We present the performance results of the sparse matrix multiplication example used in Section 2 after we apply the optimization techniques in this section. The sparse matrix vector multiplication program has an inherent clustered collision pattern. Therefore, we apply a combination of the atomic scan/reduce algorithm (atomicSR) and the atomic scattering algorithm (atomicSS). In Fig. 5, we show the naive atomics version, the atomicSR+atomicSS and the final selected version based on the statistical learning model for both Fermi and Kepler. The left bar in every group represents the performance of naive atomics. The middle bar represents the performance after we reduce atomic collisions. The right bar represents the selected version with the statistical learning model. The baseline is the original non-atomics implementation. The graph shows that these techniques improved performance significantly. For Kepler, though naive atomics version is already fast compared to the non-atomic version for a number of benchmarks, reduced-collision atomics version can make them even faster. The mac\_econ, scircuit and mc2depi matrices have up to 60% improvement. For Fermi, since its intrinsic atomic speed is slower than Kepler [3], the reduced-collision atomic implementation make a big performance difference when compared to the naive atomics implementation almost for every benchmark. Comparing the reducedcollision atomic implementation to the non-atomic implementation, four out of seven cases are better. Three others are slightly worse. That is because these three benchmarks cop20k\_A, dense2 and consph are relatively denser matrices. The final version selected by the statistical learning model for these matrices is the non-atomics version (with the speedup as 1 in these bars).

### 4. Evaluation

In this section we evaluate the performance of our atomic algorithms described in section 3 with various important and practical kernels.
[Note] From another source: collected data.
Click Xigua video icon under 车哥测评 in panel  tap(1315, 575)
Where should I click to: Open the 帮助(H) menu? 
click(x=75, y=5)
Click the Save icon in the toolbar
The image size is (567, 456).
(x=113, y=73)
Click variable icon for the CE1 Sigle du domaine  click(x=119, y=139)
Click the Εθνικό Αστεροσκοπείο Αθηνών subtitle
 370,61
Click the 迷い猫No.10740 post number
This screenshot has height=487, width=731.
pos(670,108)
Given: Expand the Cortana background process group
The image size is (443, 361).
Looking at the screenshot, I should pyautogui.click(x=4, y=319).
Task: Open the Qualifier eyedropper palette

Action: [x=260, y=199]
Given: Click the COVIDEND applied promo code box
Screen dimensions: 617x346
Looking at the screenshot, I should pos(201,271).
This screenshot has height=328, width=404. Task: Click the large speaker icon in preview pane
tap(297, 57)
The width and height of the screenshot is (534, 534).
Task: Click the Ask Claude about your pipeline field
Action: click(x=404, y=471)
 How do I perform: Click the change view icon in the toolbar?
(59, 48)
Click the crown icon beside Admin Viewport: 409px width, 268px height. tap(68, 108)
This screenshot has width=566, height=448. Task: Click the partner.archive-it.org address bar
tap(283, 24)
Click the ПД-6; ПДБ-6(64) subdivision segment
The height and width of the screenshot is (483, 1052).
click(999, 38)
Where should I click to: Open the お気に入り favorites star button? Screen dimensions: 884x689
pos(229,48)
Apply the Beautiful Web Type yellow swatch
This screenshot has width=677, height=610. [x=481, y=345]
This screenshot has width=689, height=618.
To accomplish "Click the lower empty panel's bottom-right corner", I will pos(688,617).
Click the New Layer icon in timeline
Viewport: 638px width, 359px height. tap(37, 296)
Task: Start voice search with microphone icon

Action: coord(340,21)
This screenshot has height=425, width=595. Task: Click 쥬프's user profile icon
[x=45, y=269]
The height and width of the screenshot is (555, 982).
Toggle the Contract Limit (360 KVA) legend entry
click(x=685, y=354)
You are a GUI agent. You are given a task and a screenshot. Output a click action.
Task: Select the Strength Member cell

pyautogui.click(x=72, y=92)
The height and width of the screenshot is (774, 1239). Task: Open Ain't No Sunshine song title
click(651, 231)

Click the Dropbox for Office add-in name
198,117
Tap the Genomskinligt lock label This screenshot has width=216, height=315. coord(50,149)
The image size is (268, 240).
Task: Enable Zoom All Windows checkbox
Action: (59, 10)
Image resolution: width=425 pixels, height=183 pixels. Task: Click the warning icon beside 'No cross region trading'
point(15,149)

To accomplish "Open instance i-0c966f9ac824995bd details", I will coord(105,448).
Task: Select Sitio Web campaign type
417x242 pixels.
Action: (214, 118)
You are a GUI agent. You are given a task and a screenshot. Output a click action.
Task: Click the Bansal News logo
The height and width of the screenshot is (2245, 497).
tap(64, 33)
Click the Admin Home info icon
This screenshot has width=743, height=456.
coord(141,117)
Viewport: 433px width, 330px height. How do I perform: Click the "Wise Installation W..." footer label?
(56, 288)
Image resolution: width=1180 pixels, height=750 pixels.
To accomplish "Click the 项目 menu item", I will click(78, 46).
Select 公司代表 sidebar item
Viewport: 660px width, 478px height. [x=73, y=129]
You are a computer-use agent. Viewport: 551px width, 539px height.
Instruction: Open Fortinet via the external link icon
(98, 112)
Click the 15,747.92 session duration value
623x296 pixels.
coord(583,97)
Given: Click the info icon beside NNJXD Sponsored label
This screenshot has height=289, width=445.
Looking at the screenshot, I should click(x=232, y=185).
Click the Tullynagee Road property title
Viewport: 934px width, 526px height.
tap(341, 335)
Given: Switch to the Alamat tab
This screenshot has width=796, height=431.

We conduct our experiments on two GPUs with different hardware atomic instruction latencies. One is an NVIDIA Kepler GPU card – GTX680 with CUDA computing capability 3.0. It has 8 streaming multiprocessors with 192 cores on each of them. There are 65536 registers and 48KB shared memory on each SM. The other one is an NVIDIA Fermi GPU card – Tesla C2075 with CUDA computing capability 2.0. It has 14 streaming multiprocessors (SM) with 32 cores on each of them. Each SM has 32768 registers and 48KB of shared memory. The hardware atomics speed in Kepler card is improved over the Fermi card [3]. Both host machines run 64-bit Linux with kernel version 3.1.10 and CUDA 5.5.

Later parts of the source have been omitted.